* _Requirement_
Return, word for word, the part of the text on DSP control of ADAU1761 input gain starting with "Then, the ALCSEL" and going on through "the AIGC outputs.".

* _Text passage_
———
The ADAU1761 analog front end has an ALC (automatic level control) function that sets the gain of the differential input paths dynamically, based on the level of the incoming signals. However, the ALC can be bypassed and the DSP program can directly control the amount of gain applied to the differential inputs.
In order to do this, the differential path for one or both channels needs to be Enabled and Unmuted. The LDBOOST (and/or RDBOOST) should also be set to either 0 dB or 20 dB as needed, in order to enable the differential path.
Then, the ALCSEL bits should be set to DSP Control mode.
Now, in the DSP program schematic, the user can add AIGC Output cells to the project:
Channel 0 maps to the left PGA.
Channel 1 maps to the right PGA.
Now, the 5.23 signal that is fed to each of these cells determines the gain of the corresponding PGAs.
As a simple example, to set the gain of each PGA to 0.5 (or -6 dB), create a DC Input Entry cell from the Sources library and set it to 0.5, then wire it to the AIGC outputs.
In the next example, a Sine Tone at 10 Hz is scaled and shifted using the Multiply and Add cells so that it ranges between 0 and 1, and then it is sent to the AIGC Output cells. This causes the PGA gain to shift rapidly back and forth between 0 dB and muted, which creates a tremolo effect.
———
* _Dataset excerpts_
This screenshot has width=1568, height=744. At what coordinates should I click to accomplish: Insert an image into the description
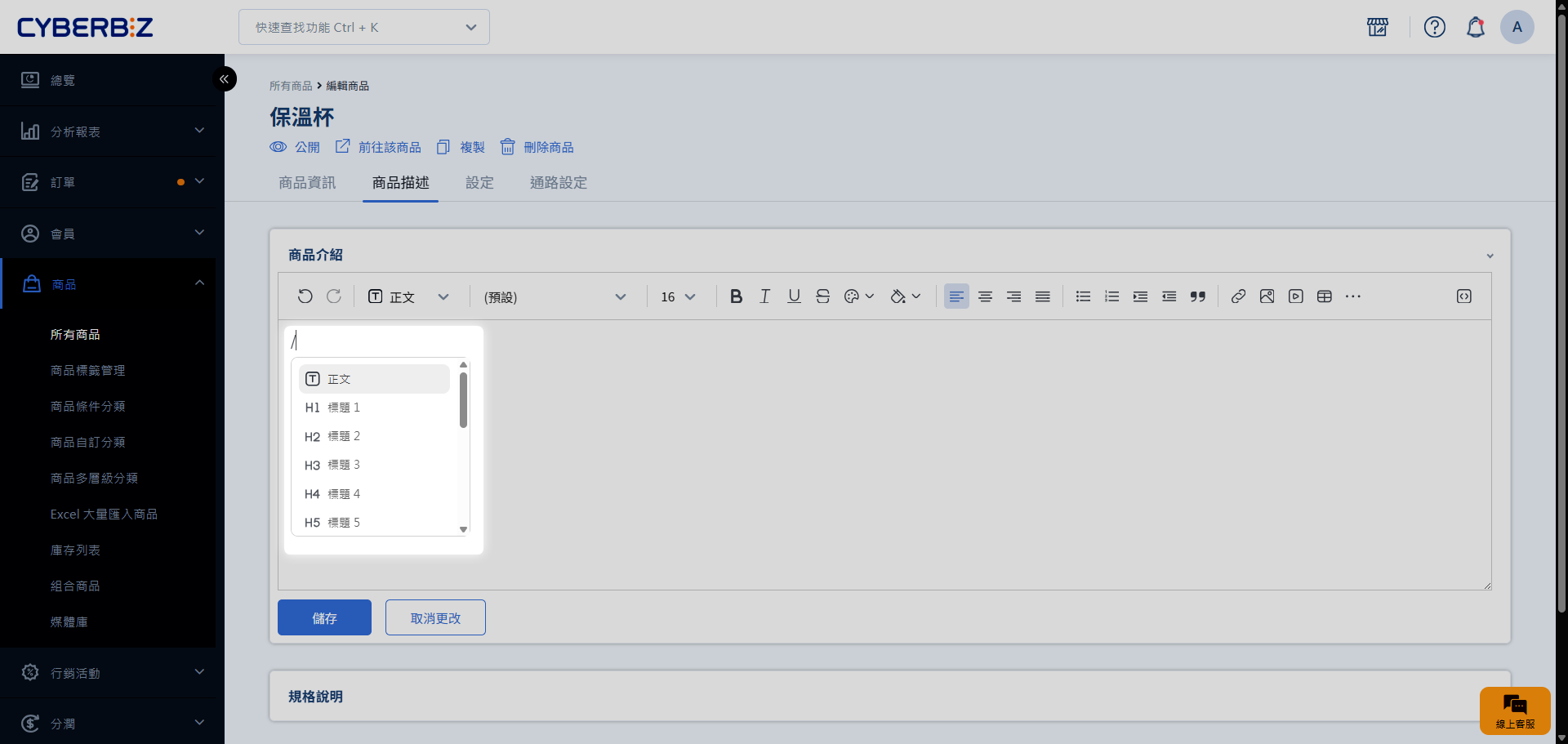(1267, 296)
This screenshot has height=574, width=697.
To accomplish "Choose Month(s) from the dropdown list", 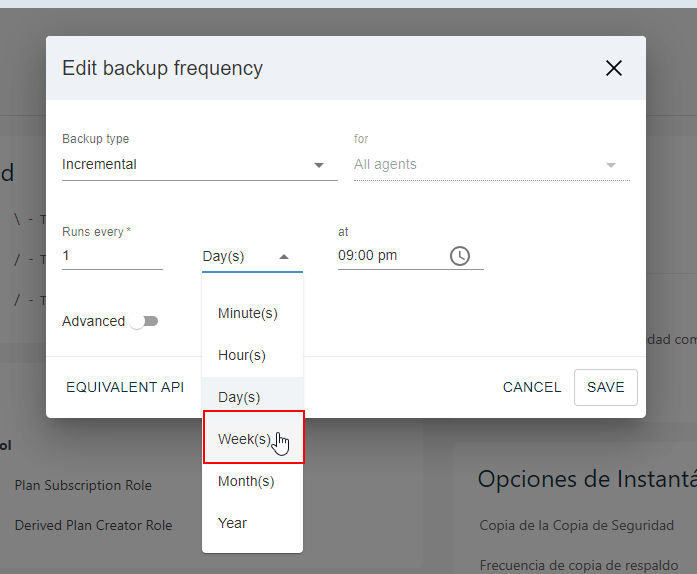I will (246, 481).
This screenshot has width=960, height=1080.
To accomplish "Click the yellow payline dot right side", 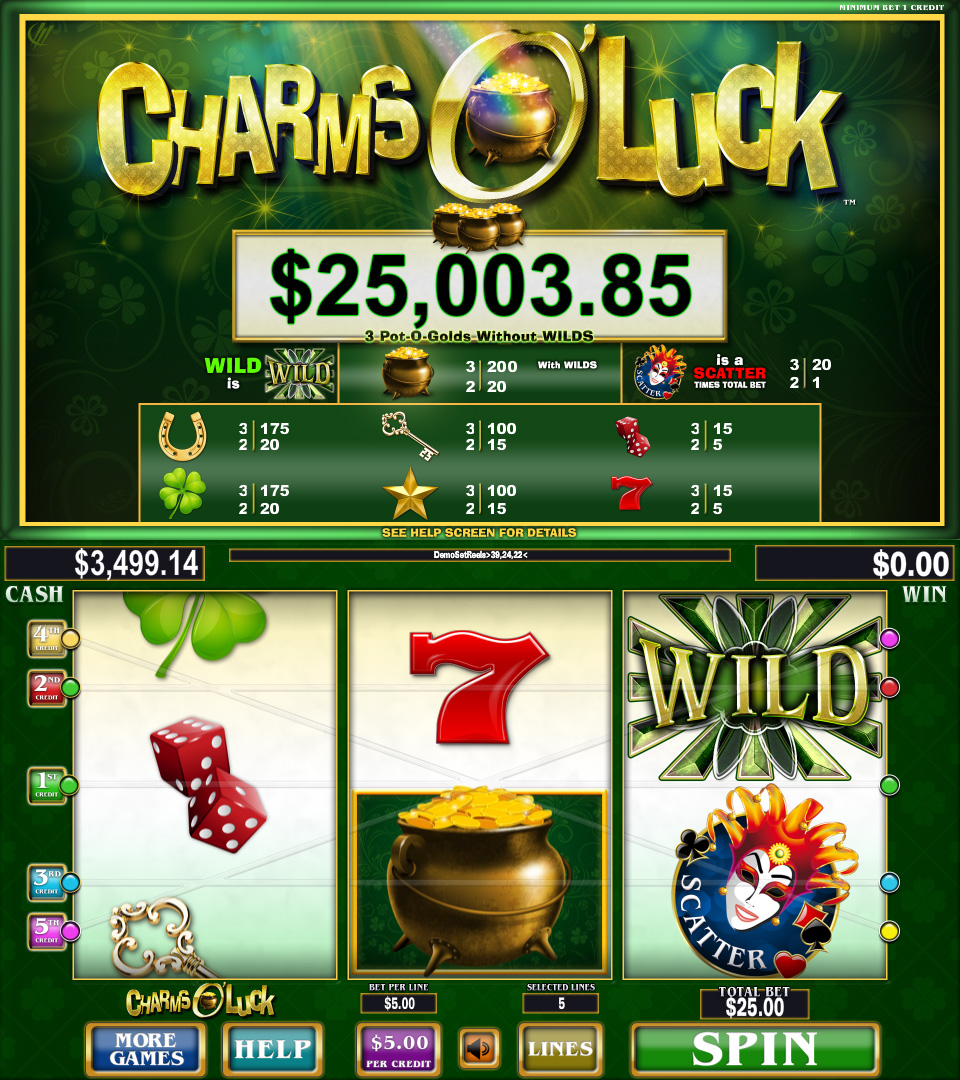I will coord(890,931).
———
* _Answer area_
Then, the ALCSEL bits should be set to DSP Control mode.
Now, in the DSP program schematic, the user can add AIGC Output cells to the project:
Channel 0 maps to the left PGA.
Channel 1 maps to the right PGA.
Now, the 5.23 signal that is fed to each of these cells determines the gain of the corresponding PGAs.
As a simple example, to set the gain of each PGA to 0.5 (or -6 dB), create a DC Input Entry cell from the Sources library and set it to 0.5, then wire it to the AIGC outputs.